GREEN COVE SPRINGS, Fla. -- There are five red light cameras watching for law breakers in Green Cove Springs.
Police Chief Robert Musco said the cameras are working because people are starting to slow down and stop at red lights.
But not everyone is happy about the cameras. "I was blown away. I had no idea that I had run a red light," said Alice Bennett, who got a ticket in the mail a couple of months ago.
Her fine is the standard $158 for a violation. "There's a phone number you call. What they want you to do is pick up the phone and call without contesting the ticket. They want you just to put it on your debit card and call it a day," said Bennett.
On a fixed income, Bennett said she couldn't do that. She said she decided to take it to court.
Bennett said when she saw the pictures, "It looked like I ran the red light."

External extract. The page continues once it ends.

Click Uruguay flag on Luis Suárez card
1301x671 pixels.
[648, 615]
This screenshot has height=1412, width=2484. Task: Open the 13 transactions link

Her biggest concern was that when she went to court and pleaded not guilty, her fine went up.
"I'm paying a $262 fine, and I only have 30 days," said Bennett.
Green Cove Springs police officer William O'Daniel, one of two officers in charge of the program, said to date 11,887 tickets have been issued in only 10 months.
It's unclear how many have been tossed out. Out of the standard $158 fine, $83 goes to the state. The city of Green Cove Springs takes the remaining $75.
The city has to pay an Arizona company running the cameras $4,850 a month per camera, which totals $24,250 a month.
"I wanted to see if I could opt for school," said Bennett.
No such luck for these civil tickets. Out of the nearly 3,000 cases which have gone to court, 46 percent of them have actually been paid, bringing in more than $281,000.
"I think it's kind of cheating. I mean what are they paying police to do?" asked Bennett.
Duval County is planning on bringing red light cameras to the area. The town of Orange Park is also considering the move.